4: Controlled Use of Administrative Privileges
Threats Addressed:
Control Statement
The processes and tools used to track/control/prevent/correct the use, assignment, and configuration of administrative privileges on computers, networks, and applications.
[csf.tools Note: For more information on the Critical Security Controls, visit the Center for Internet Security.]
Subcontrols
4.1: Maintain Inventory of Administrative Accounts
Use automated tools to inventory all administrative accounts, including domain and local accounts, to ensure that only authorized individuals have elevated privileges.
4.2: Change Default Passwords
Before deploying any new asset, change all default passwords to have values consistent with administrative level accounts.

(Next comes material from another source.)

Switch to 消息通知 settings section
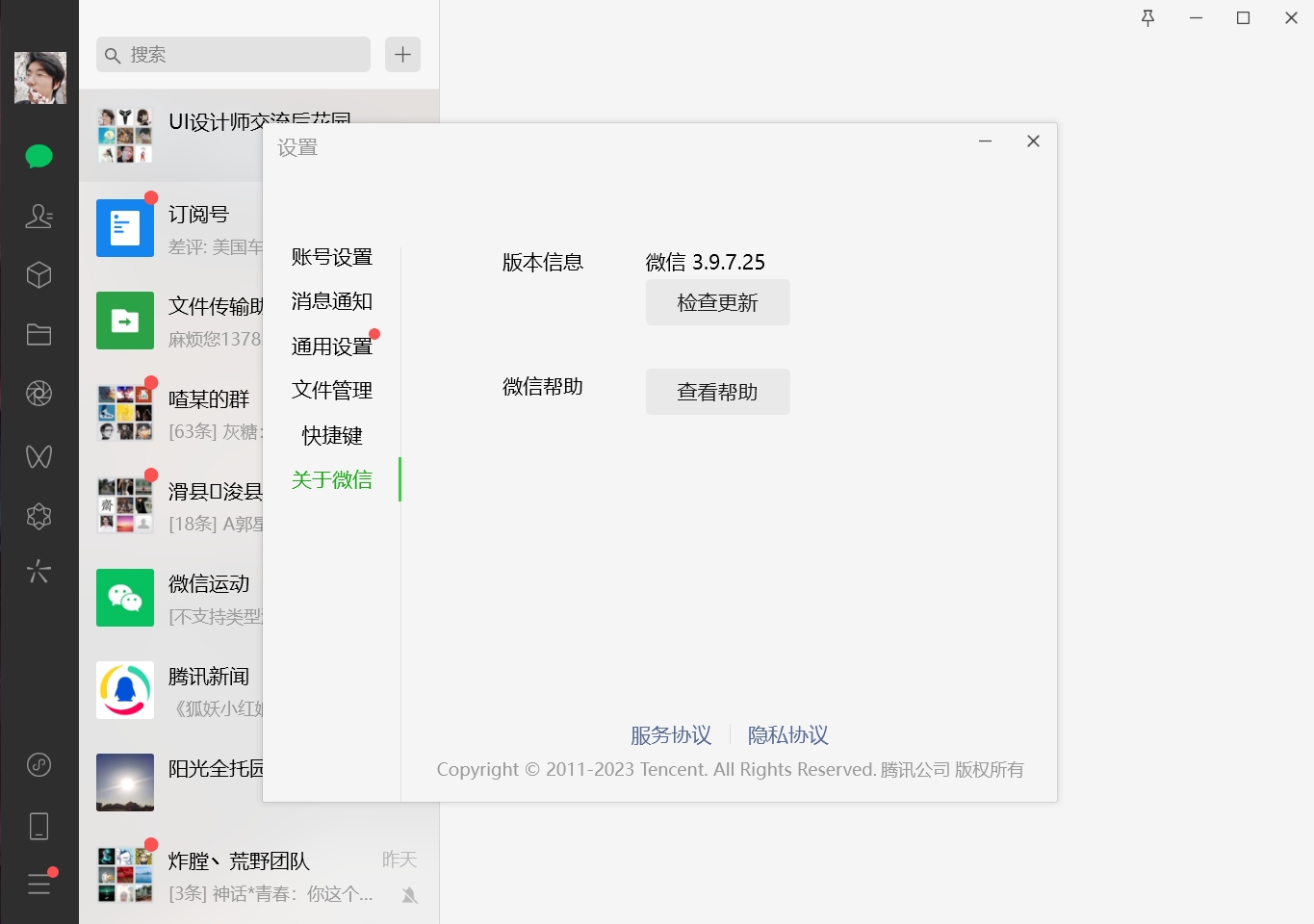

4.3: Ensure the Use of Dedicated Administrative Accounts
Ensure that all users with administrative account access use a dedicated or secondary account for elevated activities. This account should only be used for administrative activities and not internet browsing, email, or similar activities.
4.4: Use Unique Passwords
Where multi-factor authentication is not supported (such as local administrator, root, or service accounts), accounts will use passwords that are unique to that system.
4.5: Use Multi-Factor Authentication for All Administrative Access
Use multi-factor authentication and encrypted channels for all administrative account access.

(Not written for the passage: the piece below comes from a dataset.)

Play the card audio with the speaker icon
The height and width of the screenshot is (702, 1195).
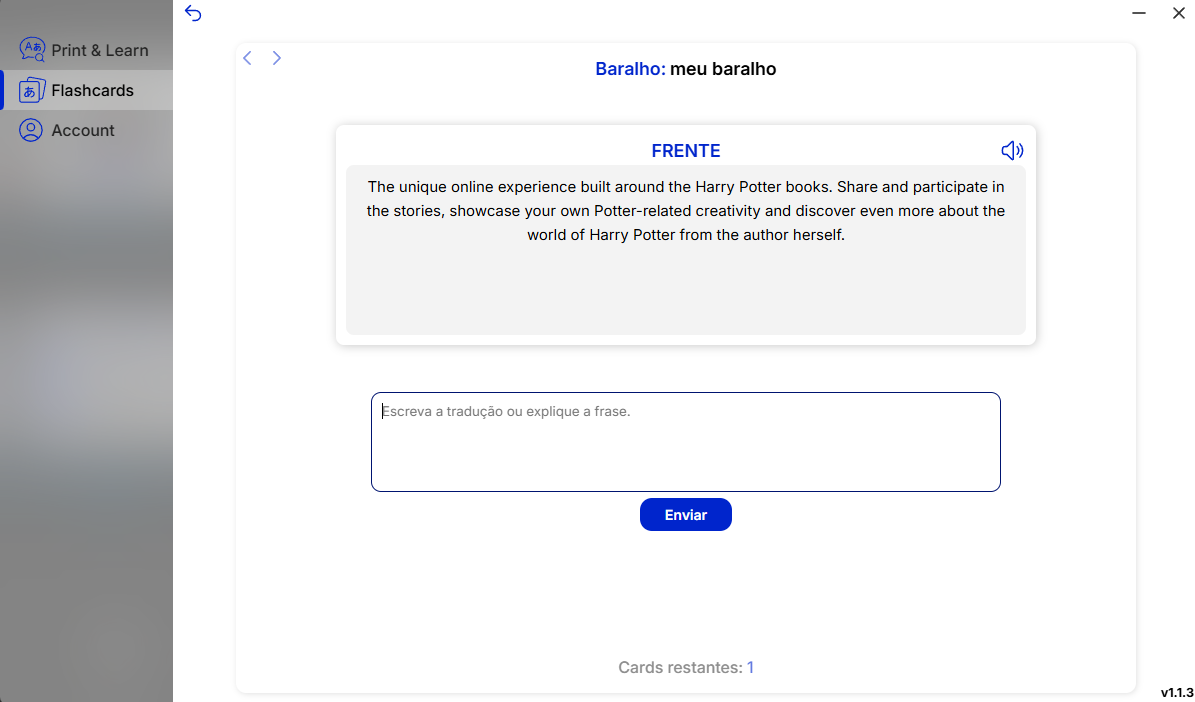click(1012, 150)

4.6: Use Dedicated Workstations For All Administrative Tasks
Ensure administrators use a dedicated machine for all administrative tasks or tasks requiring administrative access. This machine will be segmented from the organization's primary network and not be allowed Internet access. This machine will not be used for reading e-mail, composing documents, or browsing the Internet.

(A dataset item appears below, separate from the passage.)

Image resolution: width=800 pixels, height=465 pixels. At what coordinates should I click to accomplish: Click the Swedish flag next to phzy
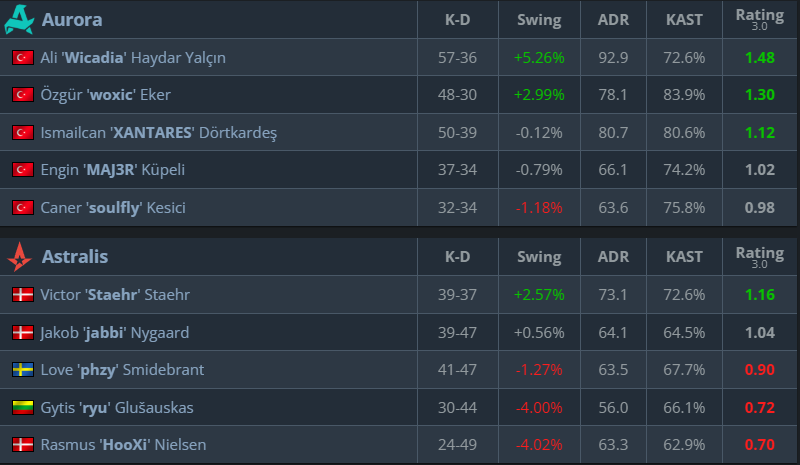point(22,370)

4.7: Limit Access to Script Tools
Limit access to scripting tools (such as Microsoft® PowerShell and Python) to only administrative or development users with the need to access those capabilities.
4.8: Log and Alert on Changes to Administrative Group Membership
Configure systems to issue a log entry and alert when an account is added to or removed from any group assigned administrative privileges.
4.9: Log and Alert on Unsuccessful Administrative Account Login
Configure systems to issue a log entry and alert on unsuccessful logins to an administrative account.